Only one stretch of the data below is needed. Output the lines from the one with "Click the Nextra N icon in Tech Stack" up to and including the one with "This screenshot has height=216, width=512.", exactly as they stand.

- **PROVIDED RECORDS**:
********************
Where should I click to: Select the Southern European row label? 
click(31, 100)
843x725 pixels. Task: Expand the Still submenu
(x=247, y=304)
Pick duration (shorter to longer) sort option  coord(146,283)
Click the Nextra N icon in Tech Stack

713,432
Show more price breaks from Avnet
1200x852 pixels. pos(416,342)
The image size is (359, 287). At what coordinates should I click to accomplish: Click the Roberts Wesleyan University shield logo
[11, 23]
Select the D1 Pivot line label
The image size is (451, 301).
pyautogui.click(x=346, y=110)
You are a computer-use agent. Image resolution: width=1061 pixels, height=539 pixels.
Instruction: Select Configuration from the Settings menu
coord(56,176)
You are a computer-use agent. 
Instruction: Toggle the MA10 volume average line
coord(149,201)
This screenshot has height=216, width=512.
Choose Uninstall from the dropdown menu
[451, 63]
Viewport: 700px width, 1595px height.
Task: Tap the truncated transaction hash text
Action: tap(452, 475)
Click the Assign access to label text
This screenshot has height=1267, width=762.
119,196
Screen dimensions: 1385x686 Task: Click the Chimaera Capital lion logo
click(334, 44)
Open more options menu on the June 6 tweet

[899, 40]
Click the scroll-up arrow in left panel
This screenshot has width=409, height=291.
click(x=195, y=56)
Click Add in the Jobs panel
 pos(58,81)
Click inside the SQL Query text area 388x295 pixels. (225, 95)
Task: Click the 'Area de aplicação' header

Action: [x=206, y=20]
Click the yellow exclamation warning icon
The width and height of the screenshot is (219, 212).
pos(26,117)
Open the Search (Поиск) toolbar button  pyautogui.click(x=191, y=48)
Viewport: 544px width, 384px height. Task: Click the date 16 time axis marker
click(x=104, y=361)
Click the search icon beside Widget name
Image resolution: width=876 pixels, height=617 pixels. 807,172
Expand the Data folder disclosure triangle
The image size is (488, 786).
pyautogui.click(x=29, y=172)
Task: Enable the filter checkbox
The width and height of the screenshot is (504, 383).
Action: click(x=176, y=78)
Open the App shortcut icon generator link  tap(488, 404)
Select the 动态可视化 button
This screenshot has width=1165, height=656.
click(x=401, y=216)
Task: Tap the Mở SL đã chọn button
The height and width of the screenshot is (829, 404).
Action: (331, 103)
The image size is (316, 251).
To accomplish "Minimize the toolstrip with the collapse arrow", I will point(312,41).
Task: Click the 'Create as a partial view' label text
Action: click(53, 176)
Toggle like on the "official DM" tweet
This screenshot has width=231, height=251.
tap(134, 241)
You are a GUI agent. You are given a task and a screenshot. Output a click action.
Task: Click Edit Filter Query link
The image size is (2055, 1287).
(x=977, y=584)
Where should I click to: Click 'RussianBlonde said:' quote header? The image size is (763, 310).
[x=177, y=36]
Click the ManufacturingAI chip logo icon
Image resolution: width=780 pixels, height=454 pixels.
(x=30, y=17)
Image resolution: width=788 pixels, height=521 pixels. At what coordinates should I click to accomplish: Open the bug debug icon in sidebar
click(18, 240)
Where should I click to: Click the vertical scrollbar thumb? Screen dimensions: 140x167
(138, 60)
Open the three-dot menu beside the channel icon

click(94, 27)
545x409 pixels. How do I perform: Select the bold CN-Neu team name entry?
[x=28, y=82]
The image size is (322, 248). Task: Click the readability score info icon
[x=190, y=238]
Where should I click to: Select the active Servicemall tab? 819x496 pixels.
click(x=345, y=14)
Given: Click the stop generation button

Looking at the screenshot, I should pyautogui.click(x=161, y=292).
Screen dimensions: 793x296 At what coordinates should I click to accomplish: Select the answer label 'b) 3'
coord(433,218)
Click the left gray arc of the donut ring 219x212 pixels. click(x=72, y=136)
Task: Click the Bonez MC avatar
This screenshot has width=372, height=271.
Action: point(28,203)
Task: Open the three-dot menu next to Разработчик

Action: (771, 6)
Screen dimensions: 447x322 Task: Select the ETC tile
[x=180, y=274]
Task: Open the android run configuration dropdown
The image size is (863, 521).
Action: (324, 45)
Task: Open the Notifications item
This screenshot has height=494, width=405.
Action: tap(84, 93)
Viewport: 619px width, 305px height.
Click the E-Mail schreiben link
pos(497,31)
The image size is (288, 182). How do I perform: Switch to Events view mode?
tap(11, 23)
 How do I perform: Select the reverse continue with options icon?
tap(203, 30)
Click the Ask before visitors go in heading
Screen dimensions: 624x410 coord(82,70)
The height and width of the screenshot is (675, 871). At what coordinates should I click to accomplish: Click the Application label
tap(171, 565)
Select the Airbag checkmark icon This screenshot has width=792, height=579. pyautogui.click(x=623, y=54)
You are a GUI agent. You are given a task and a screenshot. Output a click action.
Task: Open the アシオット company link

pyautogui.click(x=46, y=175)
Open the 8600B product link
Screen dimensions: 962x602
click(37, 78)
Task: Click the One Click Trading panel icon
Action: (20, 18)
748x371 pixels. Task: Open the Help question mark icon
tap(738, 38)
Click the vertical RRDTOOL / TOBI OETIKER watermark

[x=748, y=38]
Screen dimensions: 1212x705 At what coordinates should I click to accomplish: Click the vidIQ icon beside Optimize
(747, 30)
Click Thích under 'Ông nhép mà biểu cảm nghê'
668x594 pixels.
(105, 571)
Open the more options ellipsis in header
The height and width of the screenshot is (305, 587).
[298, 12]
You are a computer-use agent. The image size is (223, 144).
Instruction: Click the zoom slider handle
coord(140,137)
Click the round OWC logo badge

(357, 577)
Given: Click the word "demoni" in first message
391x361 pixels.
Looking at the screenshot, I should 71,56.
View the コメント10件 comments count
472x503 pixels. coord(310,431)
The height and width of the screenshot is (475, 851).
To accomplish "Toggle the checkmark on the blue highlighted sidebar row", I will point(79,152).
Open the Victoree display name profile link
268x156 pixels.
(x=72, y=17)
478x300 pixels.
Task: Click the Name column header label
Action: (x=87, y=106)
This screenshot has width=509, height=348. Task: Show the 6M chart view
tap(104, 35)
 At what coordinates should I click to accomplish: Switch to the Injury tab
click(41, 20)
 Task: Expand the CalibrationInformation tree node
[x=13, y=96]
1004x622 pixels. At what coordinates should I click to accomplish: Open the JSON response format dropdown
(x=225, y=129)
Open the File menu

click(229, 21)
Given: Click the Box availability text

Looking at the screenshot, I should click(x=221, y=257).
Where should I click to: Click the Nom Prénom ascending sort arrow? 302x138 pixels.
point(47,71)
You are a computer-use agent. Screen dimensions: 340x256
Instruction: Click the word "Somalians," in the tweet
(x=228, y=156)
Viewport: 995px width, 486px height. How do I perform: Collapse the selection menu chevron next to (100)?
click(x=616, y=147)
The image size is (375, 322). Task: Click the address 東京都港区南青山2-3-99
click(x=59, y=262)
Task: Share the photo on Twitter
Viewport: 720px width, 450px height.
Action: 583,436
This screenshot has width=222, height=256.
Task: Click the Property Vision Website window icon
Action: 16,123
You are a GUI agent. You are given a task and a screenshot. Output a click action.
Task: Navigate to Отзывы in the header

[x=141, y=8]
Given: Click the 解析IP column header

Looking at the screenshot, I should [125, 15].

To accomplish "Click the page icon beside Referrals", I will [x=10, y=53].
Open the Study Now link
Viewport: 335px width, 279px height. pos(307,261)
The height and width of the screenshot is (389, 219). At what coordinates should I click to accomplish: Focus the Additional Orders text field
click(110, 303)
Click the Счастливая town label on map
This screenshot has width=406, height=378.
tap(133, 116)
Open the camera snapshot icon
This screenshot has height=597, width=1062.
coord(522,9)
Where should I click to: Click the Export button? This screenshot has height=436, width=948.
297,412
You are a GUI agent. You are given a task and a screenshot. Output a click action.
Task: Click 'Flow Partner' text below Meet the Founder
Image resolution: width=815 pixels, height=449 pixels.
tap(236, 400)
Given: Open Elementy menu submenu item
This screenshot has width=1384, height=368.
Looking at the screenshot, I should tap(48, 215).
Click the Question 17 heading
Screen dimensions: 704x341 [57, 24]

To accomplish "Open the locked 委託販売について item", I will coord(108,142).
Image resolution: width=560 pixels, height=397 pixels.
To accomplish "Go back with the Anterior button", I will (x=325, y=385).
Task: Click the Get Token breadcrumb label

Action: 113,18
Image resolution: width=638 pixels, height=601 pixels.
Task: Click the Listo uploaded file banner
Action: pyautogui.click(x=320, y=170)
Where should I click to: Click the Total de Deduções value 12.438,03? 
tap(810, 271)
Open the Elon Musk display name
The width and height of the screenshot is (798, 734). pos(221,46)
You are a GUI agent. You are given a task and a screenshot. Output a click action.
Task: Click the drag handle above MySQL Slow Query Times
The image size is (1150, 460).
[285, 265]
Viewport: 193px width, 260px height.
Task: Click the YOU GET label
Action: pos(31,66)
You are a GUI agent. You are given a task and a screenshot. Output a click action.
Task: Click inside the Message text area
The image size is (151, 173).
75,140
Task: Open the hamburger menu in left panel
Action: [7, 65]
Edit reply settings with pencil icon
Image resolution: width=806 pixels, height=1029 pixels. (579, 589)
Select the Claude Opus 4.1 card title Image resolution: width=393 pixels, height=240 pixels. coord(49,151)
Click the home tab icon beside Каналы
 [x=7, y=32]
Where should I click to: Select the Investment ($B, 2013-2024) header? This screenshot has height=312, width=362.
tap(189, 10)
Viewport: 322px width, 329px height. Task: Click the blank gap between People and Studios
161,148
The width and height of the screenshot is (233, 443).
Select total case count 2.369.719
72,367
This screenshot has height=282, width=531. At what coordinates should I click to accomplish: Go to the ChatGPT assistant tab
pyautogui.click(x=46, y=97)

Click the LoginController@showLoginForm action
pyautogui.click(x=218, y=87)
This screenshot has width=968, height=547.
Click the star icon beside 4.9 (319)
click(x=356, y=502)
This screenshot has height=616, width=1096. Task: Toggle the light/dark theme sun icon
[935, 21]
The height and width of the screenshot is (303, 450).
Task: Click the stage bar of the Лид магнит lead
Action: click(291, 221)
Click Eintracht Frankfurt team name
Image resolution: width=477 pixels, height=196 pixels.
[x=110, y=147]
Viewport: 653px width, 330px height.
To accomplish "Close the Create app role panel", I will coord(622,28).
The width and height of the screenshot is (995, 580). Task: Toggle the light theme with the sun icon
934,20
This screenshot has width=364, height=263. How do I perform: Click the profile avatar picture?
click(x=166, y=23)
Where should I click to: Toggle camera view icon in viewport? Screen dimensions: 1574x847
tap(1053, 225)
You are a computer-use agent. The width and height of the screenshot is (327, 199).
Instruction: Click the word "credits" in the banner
********************
- **RESULT OF THE EXERCISE**:
Click the Nextra N icon in Tech Stack

713,432
Show more price breaks from Avnet
1200x852 pixels. pos(416,342)
The image size is (359, 287). At what coordinates should I click to accomplish: Click the Roberts Wesleyan University shield logo
[11, 23]
Select the D1 Pivot line label
The image size is (451, 301).
pyautogui.click(x=346, y=110)
You are a computer-use agent. Image resolution: width=1061 pixels, height=539 pixels.
Instruction: Select Configuration from the Settings menu
coord(56,176)
You are a computer-use agent. 
Instruction: Toggle the MA10 volume average line
coord(149,201)
This screenshot has height=216, width=512.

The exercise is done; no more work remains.